Kasat Binmas Khoirul Anwar, S.H., M.H memimpin langsung dialog “Ngopi Kamtibmas” bersama Badan Ansor Anti Narkoba (Baanar) Cabang Pamekasan di Warung kopi Legenda Jalan Stadion Kelurahan Lawangan Daya, Kecamatan Pademawu, Pamekasan. Rabu (28/11/2018) malam, kala itu. Kegiatan ini bertujuan menjalin silaturrahmi serta dalam rangka menggali Potensi Masyarakat untuk memberantas penyalahgunaan Narkoba.

Acara ngopi bareng bersama yang kemudian dikenal dengan “Ngopi Kamtibmas” sebagaimana disampaikan Kapolres AKBP Teguh Wibowo bertujuan menjalin silaturrahmi dan serap aspirasi dari semua lapisan masyarakat termasuk para pemuda.
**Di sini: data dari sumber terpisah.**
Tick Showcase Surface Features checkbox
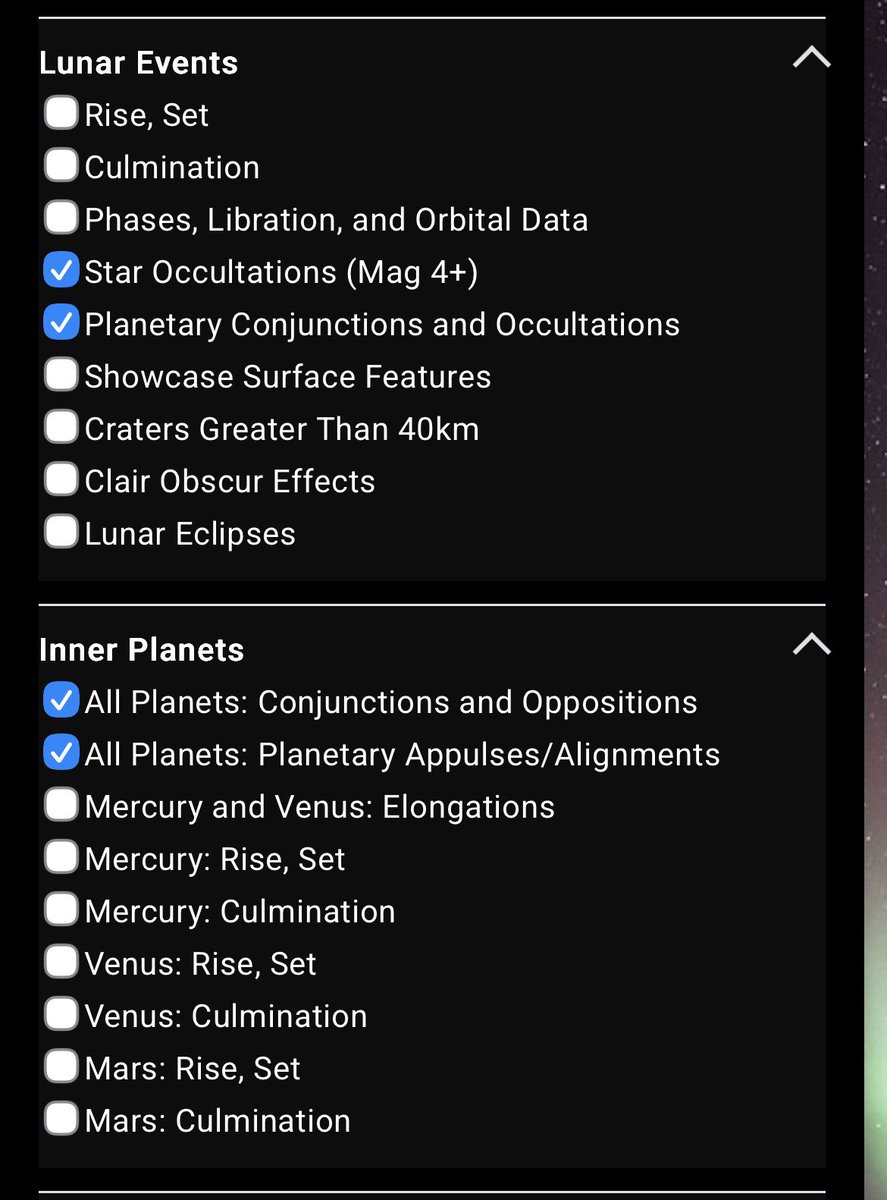 click(61, 374)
Santai dan akrab adalah nuansa yang menonjol dalam kegiatan tersebut, tapi tidak menghilangkan substansi pesan yang disampaikan Polres Pamekasan, yakni menggugah komitmen dan kesadaran kalangan antivis Ansor Pamekasan untuk ikut peduli terhadap pemberantasan peredaran narkoba di Kabupaten Pamekasan.
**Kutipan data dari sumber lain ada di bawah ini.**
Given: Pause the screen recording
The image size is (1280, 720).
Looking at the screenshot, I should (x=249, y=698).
Acara Kopi Kamtibmas ini diisi dengan sosialisasi dalam menjaga kamtibmas dan kerjasama dalam pemberantasan Narkoba di Pamekasan, diskusi santai dan tanya jawab. Pemuda sebagai penerus bangsa, harus diselamatkan dari narkoba, agar kelak mereka mampu untuk memimpin bangsa dengan baik. “Jadi GP Ansor melalui Baanarnya merupakan salah satu ujung tombak pemuda milenial yang bisa diharapkan berperan aktif mengajak para pemuda yang lain untuk memerangi narkoba termasuk peredarannya utamanya di bumi gerbang salam ini,” kata Kasat Binmas AKP Khoirul Anwar dalam kegiatan itu.
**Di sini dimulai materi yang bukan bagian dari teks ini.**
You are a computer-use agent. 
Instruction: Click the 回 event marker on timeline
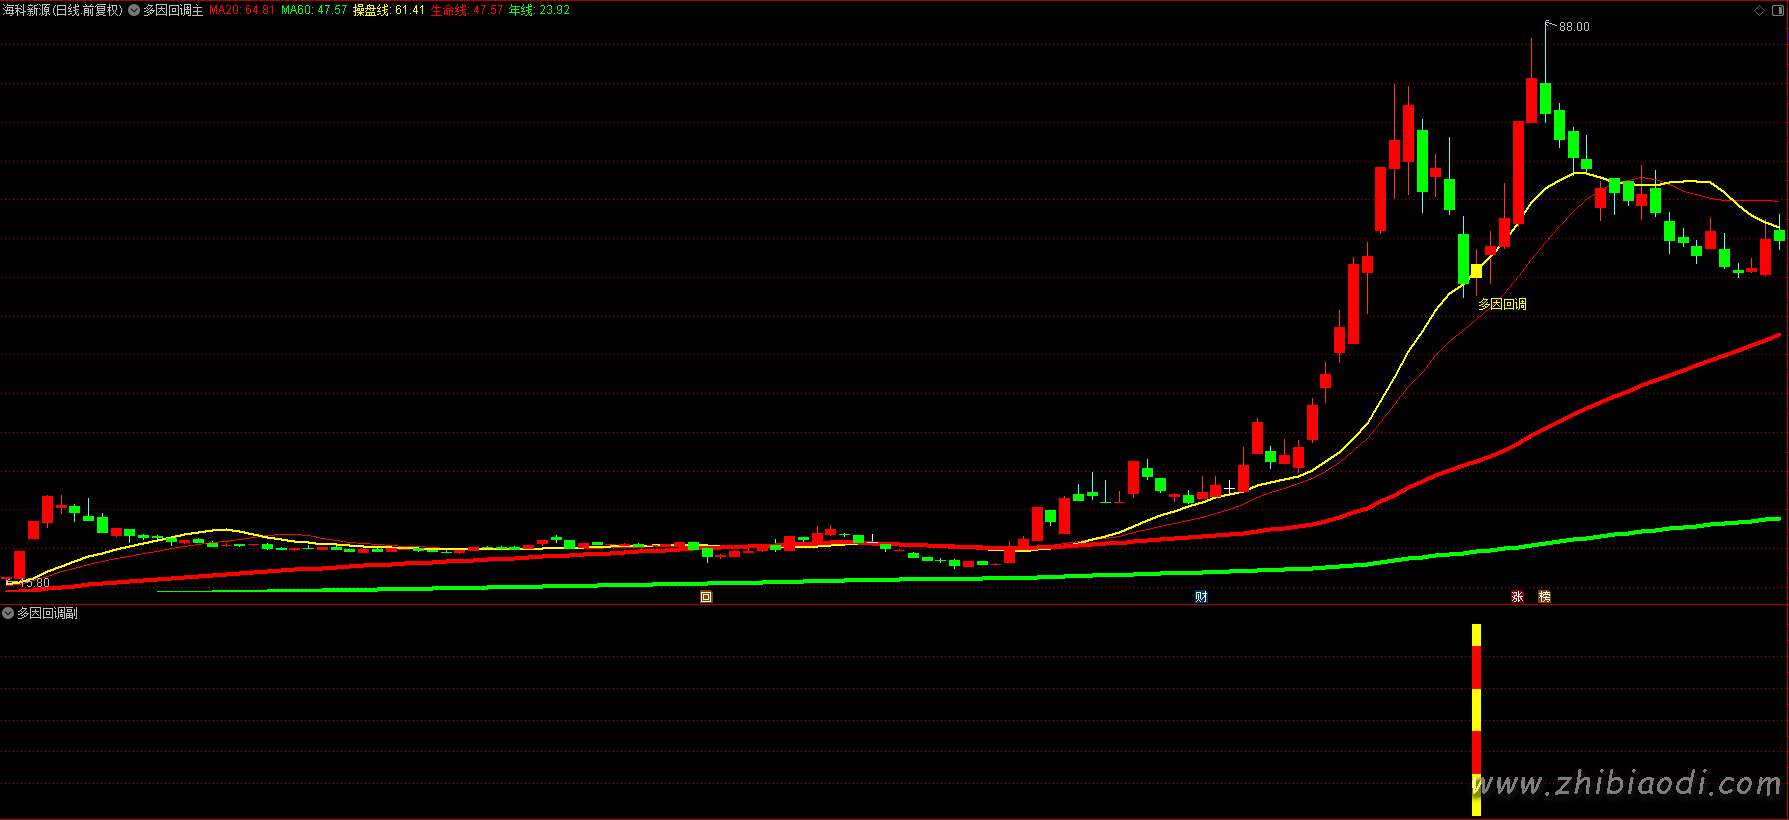click(706, 597)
Ansor merupakan satu dari beberapa kelompok masyarakat yang ada di Kabupaten Pamekasan yang menjadi mitra. Untuk kelompok masyarakat lainnya dan kepentingan berbeda terkait upaya polisi dalam memaksimalkan tugas pokok dan fungsinya sebagai pengayom, pelayan dan pelindung masyarakat, maka institusi ini menggerakkan satuan lainnya. Misalnya dalam berupaya menekan kesadaran tertib lalu lintas dan menekan kasus balapan liar, maka komunitas motor dan menjadi sasaran sosialisasi. (Bersambung ke-6)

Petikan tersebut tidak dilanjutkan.